With pictures left out, please repeat word for word the lines from the one containing "Image resolution: width=1314" through the end of the records.
ENTRIES PROVIDED below:
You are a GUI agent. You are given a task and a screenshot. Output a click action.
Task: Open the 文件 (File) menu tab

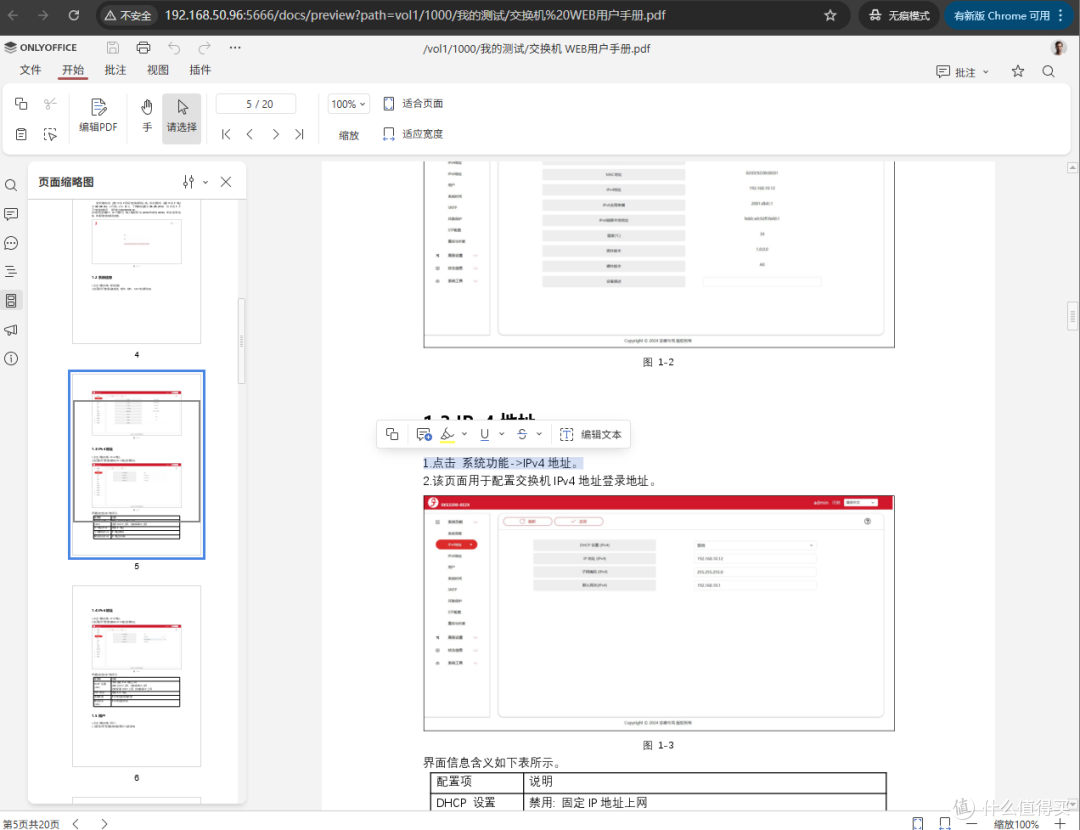coord(31,70)

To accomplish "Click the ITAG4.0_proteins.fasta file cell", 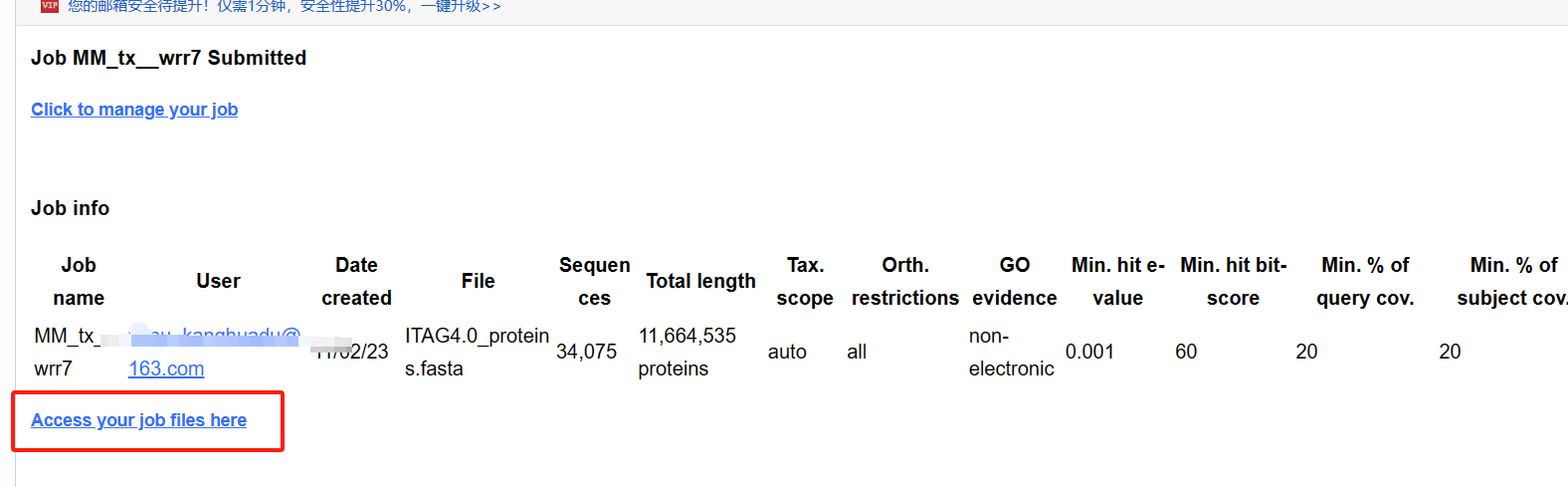I will (477, 352).
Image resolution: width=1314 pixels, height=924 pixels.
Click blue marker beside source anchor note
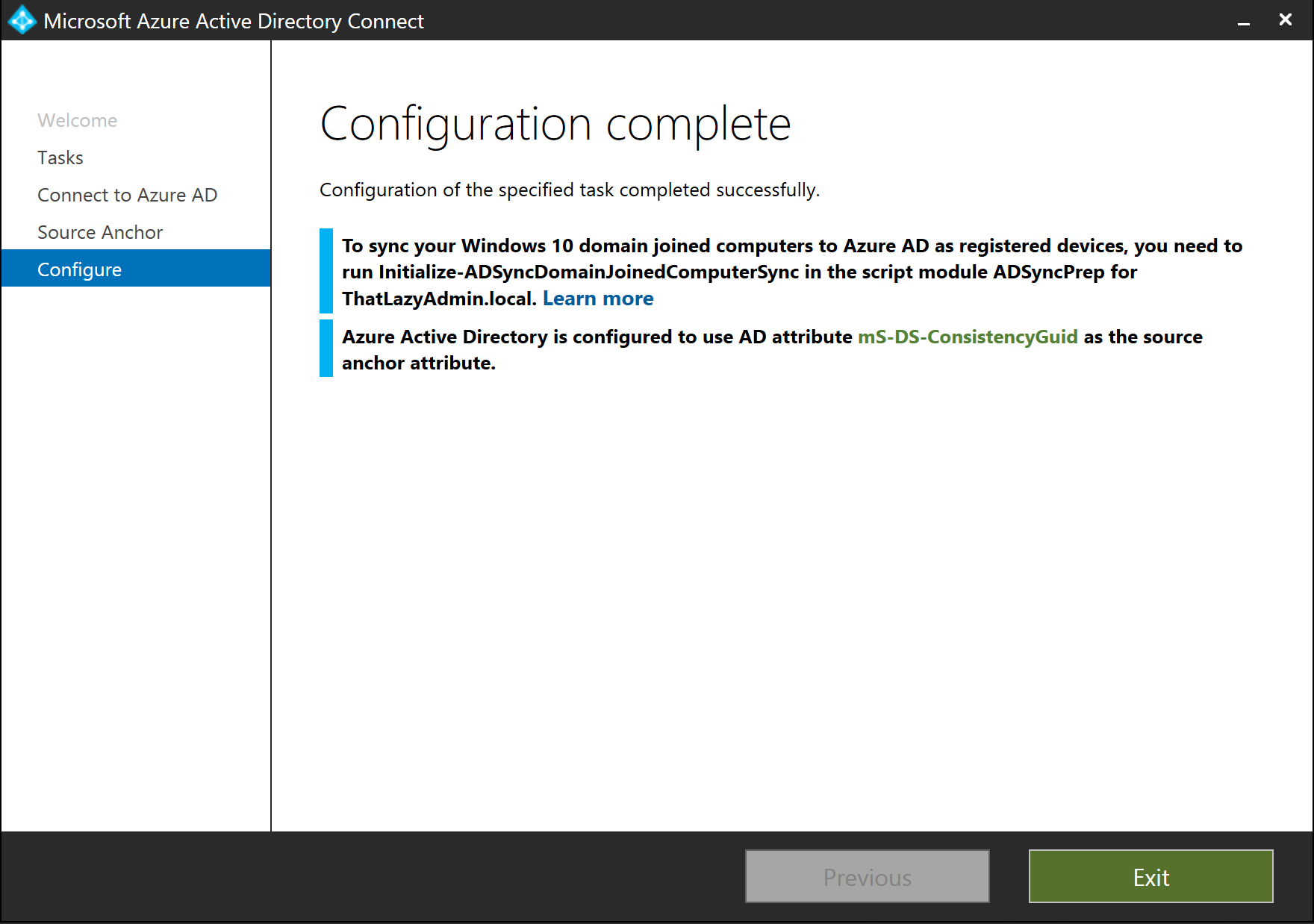[x=326, y=349]
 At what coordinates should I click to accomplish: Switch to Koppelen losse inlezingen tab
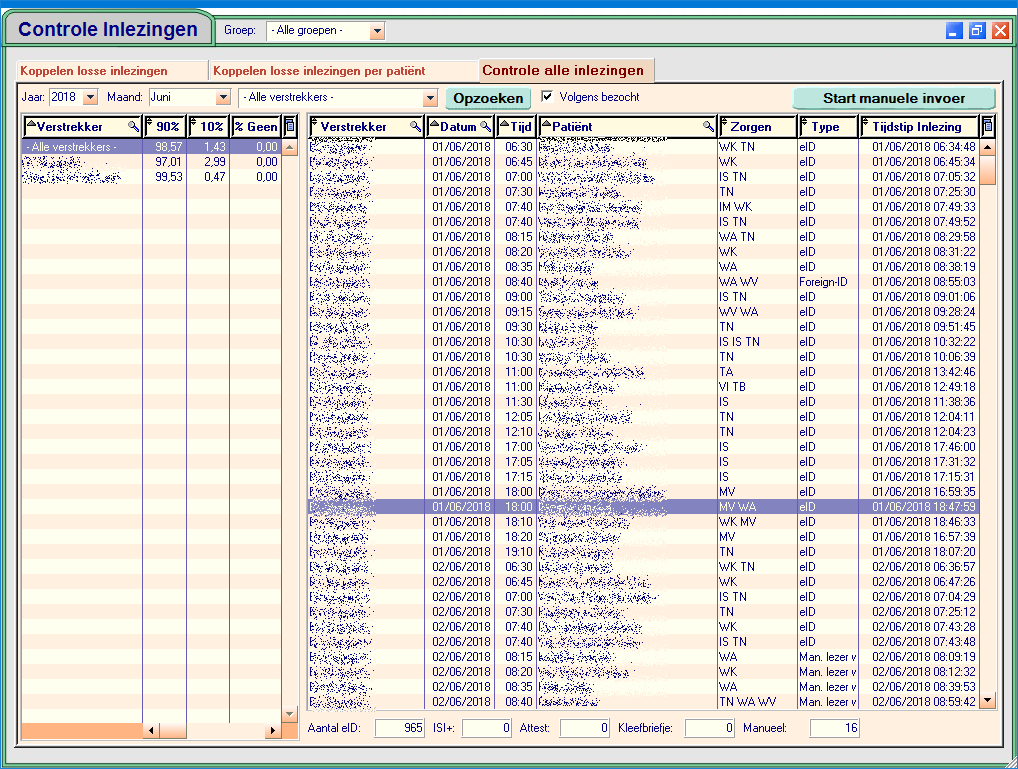tap(94, 71)
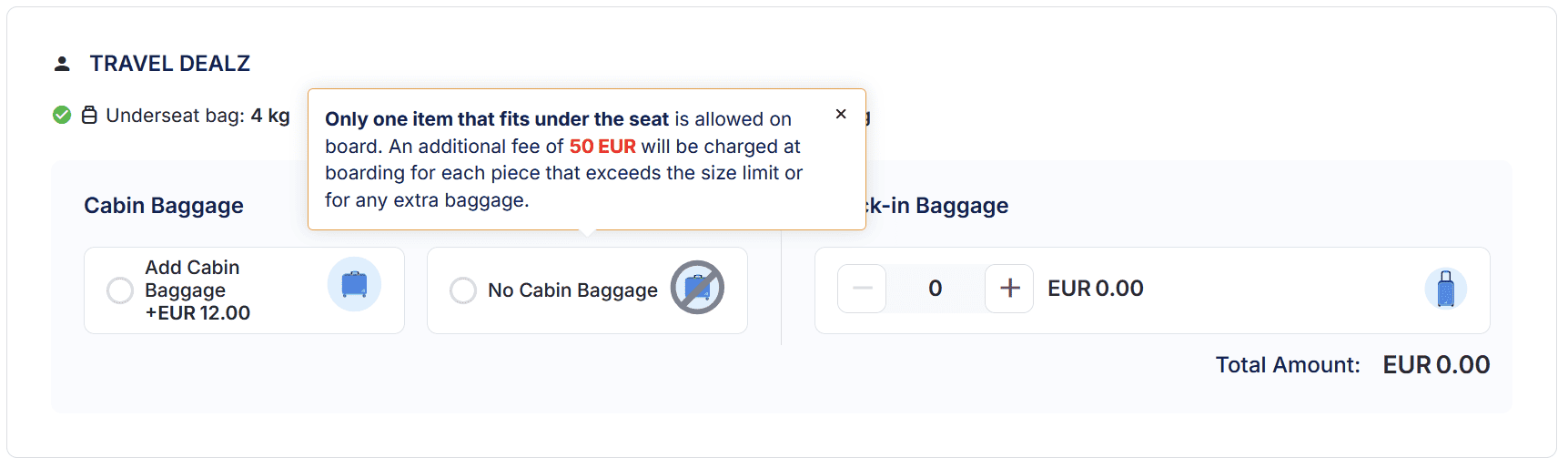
End of ENTRIES PROVIDED.
§ SOLUTION BELOW:
Image resolution: width=1314 pixels, height=924 pixels.
Click blue marker beside source anchor note
[x=326, y=349]
 At what coordinates should I click to accomplish: Switch to Koppelen losse inlezingen tab
tap(94, 71)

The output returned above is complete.